Rewrite the data below as a numbered list with one line per item, dropping any blank lines.

[START Input material]

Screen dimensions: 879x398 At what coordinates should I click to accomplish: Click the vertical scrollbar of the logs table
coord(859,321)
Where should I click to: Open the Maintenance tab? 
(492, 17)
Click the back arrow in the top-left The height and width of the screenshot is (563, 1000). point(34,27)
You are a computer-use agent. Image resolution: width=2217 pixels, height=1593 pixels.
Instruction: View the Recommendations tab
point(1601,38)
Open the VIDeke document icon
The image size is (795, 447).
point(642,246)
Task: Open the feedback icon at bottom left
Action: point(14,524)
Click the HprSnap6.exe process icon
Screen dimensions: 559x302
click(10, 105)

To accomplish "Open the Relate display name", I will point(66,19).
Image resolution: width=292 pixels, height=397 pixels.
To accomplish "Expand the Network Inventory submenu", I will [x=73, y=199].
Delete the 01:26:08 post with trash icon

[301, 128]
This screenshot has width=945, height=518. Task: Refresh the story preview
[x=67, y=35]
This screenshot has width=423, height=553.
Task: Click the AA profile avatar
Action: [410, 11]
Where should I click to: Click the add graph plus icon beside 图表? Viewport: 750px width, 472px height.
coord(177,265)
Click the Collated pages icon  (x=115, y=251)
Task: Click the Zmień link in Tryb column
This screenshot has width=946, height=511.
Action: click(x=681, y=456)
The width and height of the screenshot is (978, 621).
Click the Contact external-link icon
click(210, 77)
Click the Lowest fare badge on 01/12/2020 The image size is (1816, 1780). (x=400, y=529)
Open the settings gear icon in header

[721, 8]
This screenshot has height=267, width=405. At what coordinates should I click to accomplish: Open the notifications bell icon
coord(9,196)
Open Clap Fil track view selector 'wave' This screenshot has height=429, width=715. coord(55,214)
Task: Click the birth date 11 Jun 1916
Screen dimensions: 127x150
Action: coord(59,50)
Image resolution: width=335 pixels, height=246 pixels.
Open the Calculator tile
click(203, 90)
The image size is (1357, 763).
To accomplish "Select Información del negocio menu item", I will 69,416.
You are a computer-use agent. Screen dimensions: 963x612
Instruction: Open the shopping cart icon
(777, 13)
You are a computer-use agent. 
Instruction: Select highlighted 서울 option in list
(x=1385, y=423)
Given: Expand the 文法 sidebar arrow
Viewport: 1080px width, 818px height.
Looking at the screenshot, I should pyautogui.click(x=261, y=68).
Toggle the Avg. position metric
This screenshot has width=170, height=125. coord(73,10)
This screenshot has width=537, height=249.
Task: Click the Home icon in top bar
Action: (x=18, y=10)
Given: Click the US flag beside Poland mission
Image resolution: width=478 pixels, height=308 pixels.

[END Input material]

Finished answer:
1. Screen dimensions: 879x398 At what coordinates should I click to accomplish: Click the vertical scrollbar of the logs table
2. coord(859,321)
3. Where should I click to: Open the Maintenance tab? 
4. (492, 17)
5. Click the back arrow in the top-left The height and width of the screenshot is (563, 1000). point(34,27)
6. You are a computer-use agent. Image resolution: width=2217 pixels, height=1593 pixels.
7. Instruction: View the Recommendations tab
8. point(1601,38)
9. Open the VIDeke document icon
10. The image size is (795, 447).
11. point(642,246)
12. Task: Open the feedback icon at bottom left
13. Action: point(14,524)
14. Click the HprSnap6.exe process icon
15. Screen dimensions: 559x302
16. click(10, 105)
17. To accomplish "Open the Relate display name", I will point(66,19).
18. Image resolution: width=292 pixels, height=397 pixels.
19. To accomplish "Expand the Network Inventory submenu", I will [x=73, y=199].
20. Delete the 01:26:08 post with trash icon
21. [301, 128]
22. This screenshot has width=945, height=518. Task: Refresh the story preview
23. [x=67, y=35]
24. This screenshot has width=423, height=553.
25. Task: Click the AA profile avatar
26. Action: [410, 11]
27. Where should I click to: Click the add graph plus icon beside 图表? Viewport: 750px width, 472px height.
28. coord(177,265)
29. Click the Collated pages icon  (x=115, y=251)
30. Task: Click the Zmień link in Tryb column
31. This screenshot has width=946, height=511.
32. Action: click(x=681, y=456)
33. The width and height of the screenshot is (978, 621).
34. Click the Contact external-link icon
35. click(210, 77)
36. Click the Lowest fare badge on 01/12/2020 The image size is (1816, 1780). (x=400, y=529)
37. Open the settings gear icon in header
38. [721, 8]
39. This screenshot has height=267, width=405. At what coordinates should I click to accomplish: Open the notifications bell icon
40. coord(9,196)
41. Open Clap Fil track view selector 'wave' This screenshot has height=429, width=715. coord(55,214)
42. Task: Click the birth date 11 Jun 1916
43. Screen dimensions: 127x150
44. Action: coord(59,50)
45. Image resolution: width=335 pixels, height=246 pixels.
46. Open the Calculator tile
47. click(203, 90)
48. The image size is (1357, 763).
49. To accomplish "Select Información del negocio menu item", I will 69,416.
50. You are a computer-use agent. Screen dimensions: 963x612
51. Instruction: Open the shopping cart icon
52. (777, 13)
53. You are a computer-use agent. 
54. Instruction: Select highlighted 서울 option in list
55. (x=1385, y=423)
56. Given: Expand the 文法 sidebar arrow
57. Viewport: 1080px width, 818px height.
58. Looking at the screenshot, I should pyautogui.click(x=261, y=68).
59. Toggle the Avg. position metric
60. This screenshot has width=170, height=125. coord(73,10)
61. This screenshot has width=537, height=249.
62. Task: Click the Home icon in top bar
63. Action: (x=18, y=10)
64. Given: Click the US flag beside Poland mission
65. Image resolution: width=478 pixels, height=308 pixels.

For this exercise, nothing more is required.